▶ [What you have to do]:
Exactly as they appear, retype the lines from the one containing "academia (81, 828)" through the final line of the data below. Leave pictures out.

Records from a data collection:
--
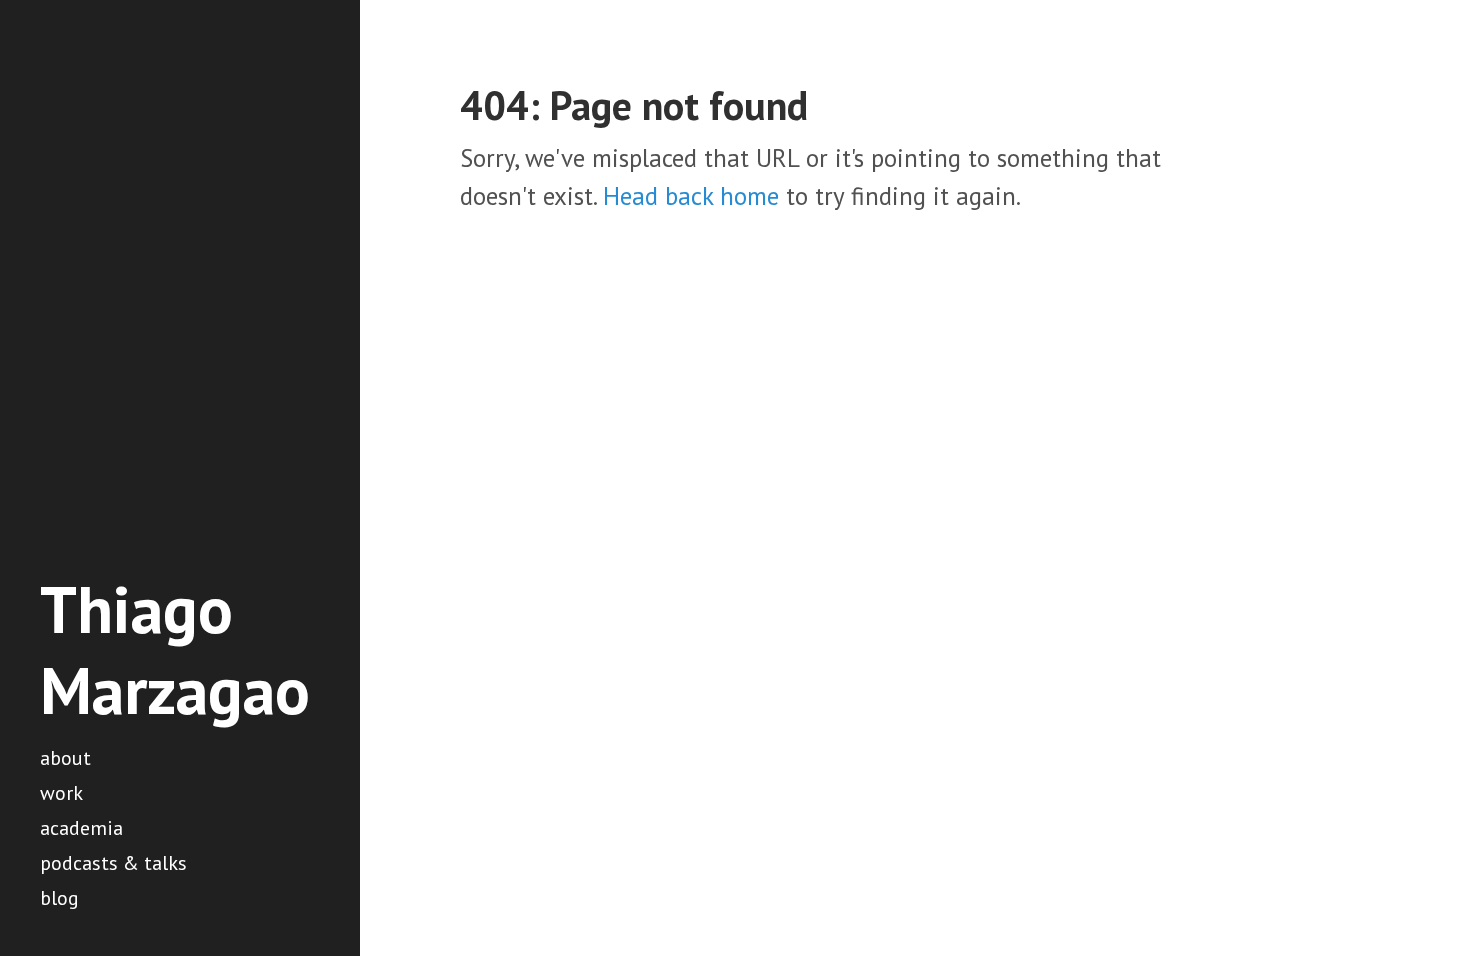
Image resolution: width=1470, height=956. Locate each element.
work (61, 793)
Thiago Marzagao (175, 649)
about (65, 758)
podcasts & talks (113, 863)
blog (59, 898)
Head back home (691, 196)
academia (81, 828)
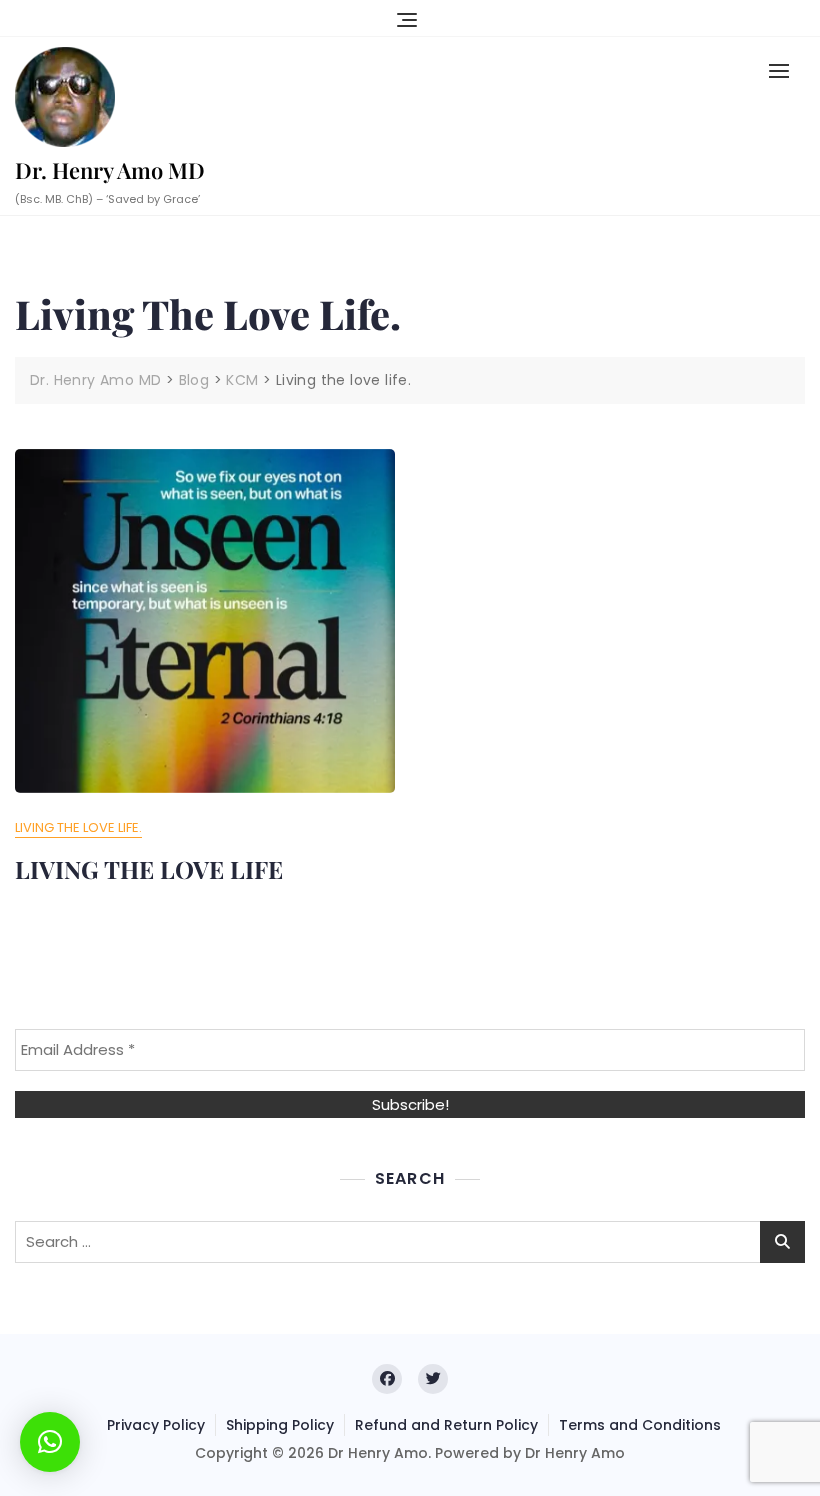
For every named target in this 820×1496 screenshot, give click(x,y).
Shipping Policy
--
▶ [Written reply]:
academia (81, 828)
For every named target in this 820×1496 screenshot, give click(x,y).
Shipping Policy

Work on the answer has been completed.